Why HTML
June 7th, 2008 by DeWitt Clinton

Short post here …

The thread started by Elliotte Rusty Harold (super smart guy) called Why XHTML is provoking a number of intelligent and articulate responses. Here’s my take:

I used to be firmly in the XHTML camp, but now I’m not. I’m not against people outputting valid XHTML instead of HTML, probably they should. Unless it is too hard. I just don’t think that it matters all that much in practice. My rationalization for this is pretty straightforward, and goes like this:

The web in made up of a nearly infinite variety of html-ish documents, some valid xhtml, some valid html, but mostly just almost-valid almost-html. So if you are writing a client for the web as it is, you will need to accept the most liberal input possible because a client that throws errors when it sees a missing '/>' symbol isn’t a very useful client at all.

So take the best possible case: A client sees a document, and the server declares that document’s mime type to be application/xhtml+xml or the document declares one of the xhtml doctypes, so the client fires up a validating XML parser, finds the document to be valid XML, outputs a XML tree (nothing html specific here), then walks that tree according to the most state-of-the art html heuristics (e.g., the html5 grammar), and renders the document accordingly (the hard and time-consuming part).

That’s the best case.

The worse case is: A client sees a document, and the server doesn’t bother to set a mime-type at all (or sets the wrong one) and/or doesn’t declare an xhtml doctype, and the client starts walking the characters in the document according to the most state-of-the art html heuristics (e.g., the html5 grammar), and renders the document accordingly (the hard and time-consuming part).

The difference between the best and the worst case is slight enough, and I’m not particularly convinced that the cost of running the first pass through a validating XML parser and creating a XML parse tree buys you much benefit when starting to parse the interesting stuff, the html itself.

But the real clincher is that the best case scenario is fleetingly unlikely. There are three possible outcomes here: 1) either the document isn’t declared to be xhtml at all so you fall through to the worse case, 2) the document is declared to be valid xml so you start parsing it only to find out it was invalid, so you start over again with the worst case, or 3) the document is valid xml and you have the best case scenario.

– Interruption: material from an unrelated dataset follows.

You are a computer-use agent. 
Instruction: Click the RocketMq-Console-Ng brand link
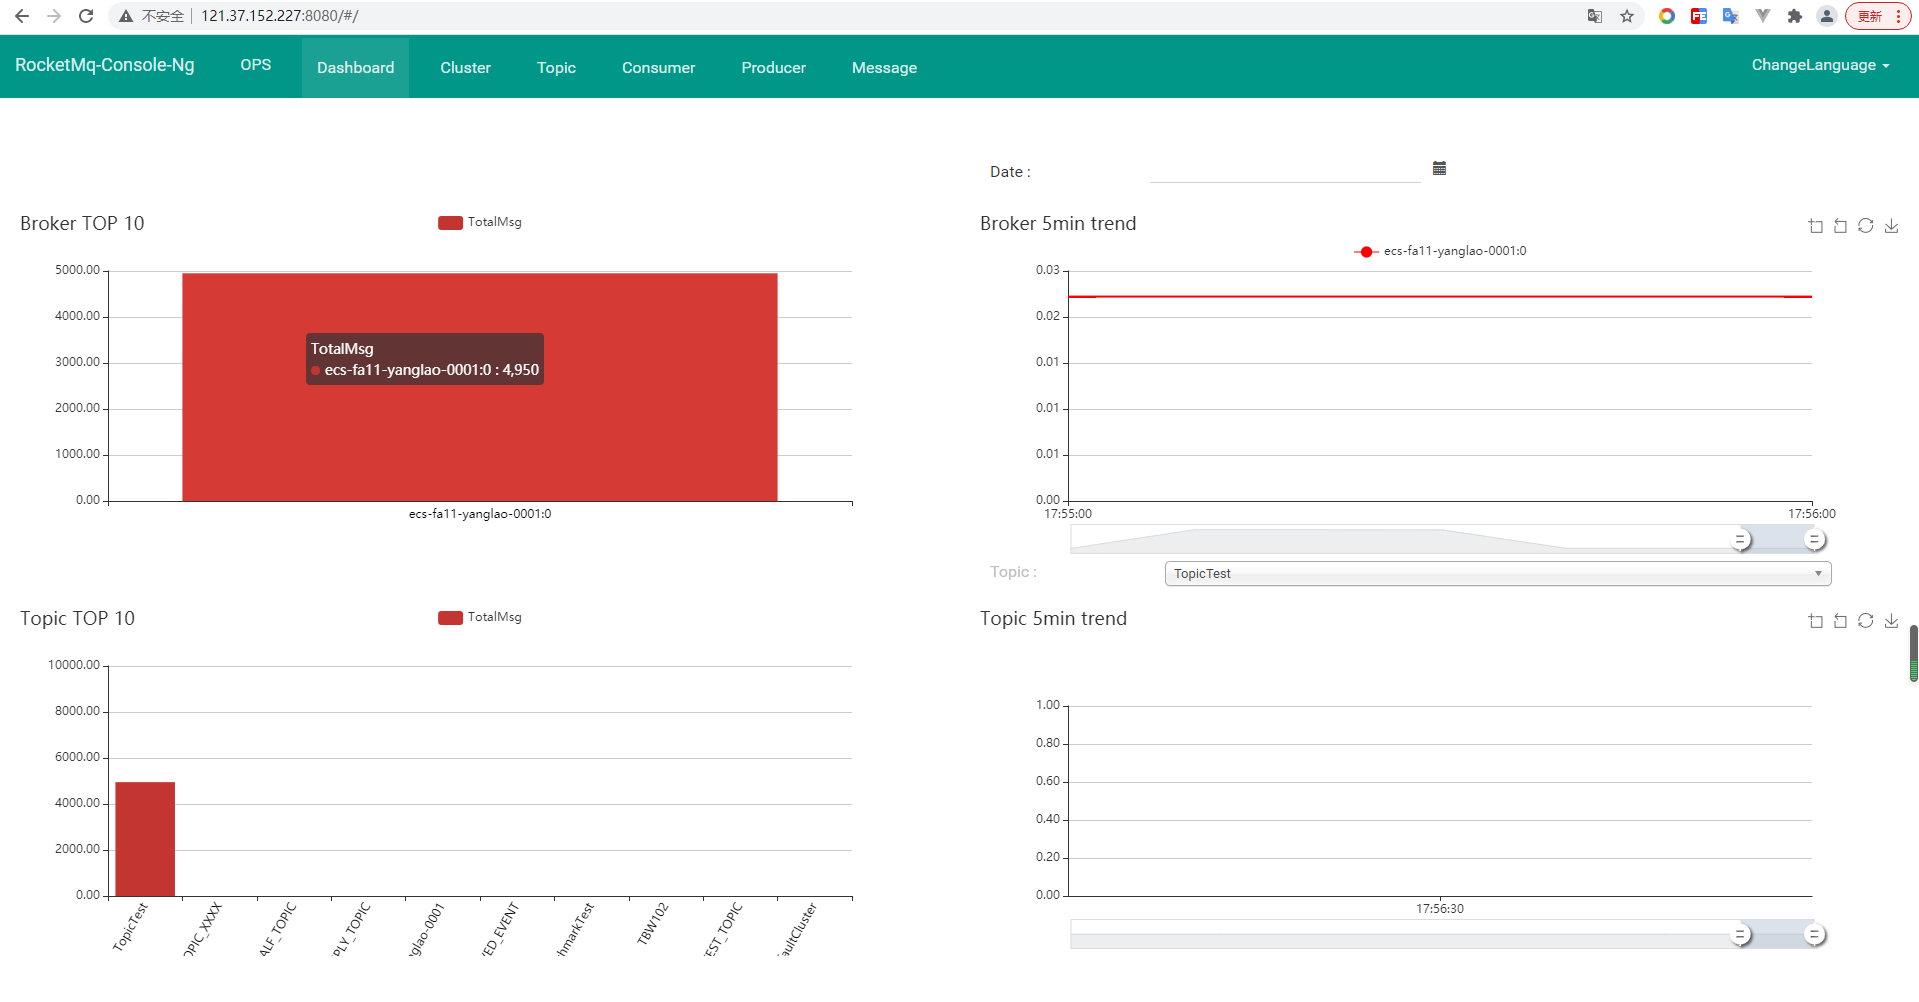tap(105, 65)
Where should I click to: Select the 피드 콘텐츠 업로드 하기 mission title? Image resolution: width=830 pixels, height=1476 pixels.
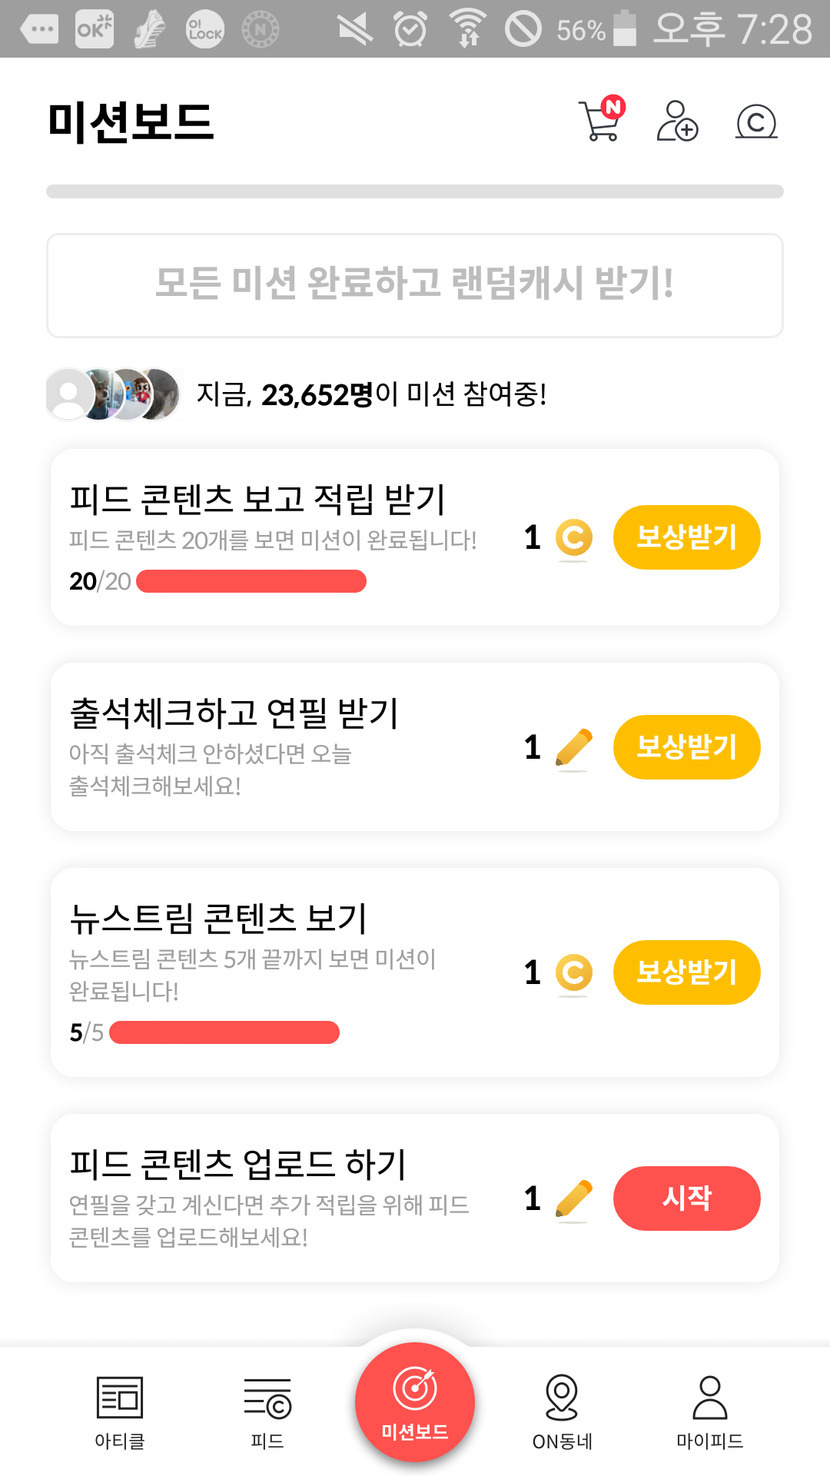coord(238,1164)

In practice on the real web, cases 1 and 2 are so much more likely that if you’re a pragmatic client you may as well start with the worst case and never bother parsing the document for the best case in the first place.

Now if you’re a document author, and you know that pragmatic clients are going to interpret your document according to the worst case rules no matter what you do, your only real incentive for writing xhtml over html is one of personal preference.

I can see some cases with machine-generated documents that emitting xhtml is actually just as easy as emitting html (say, if you are building up a DOM tree to represent your content anyway), or if you need to round-trip within a closed ecosystem of clients. But as soon as humans are involved in the production of the document, given the axiom that no human should ever have to write xml by hand, you are almost certainly going to be producing html, not valid xhtml.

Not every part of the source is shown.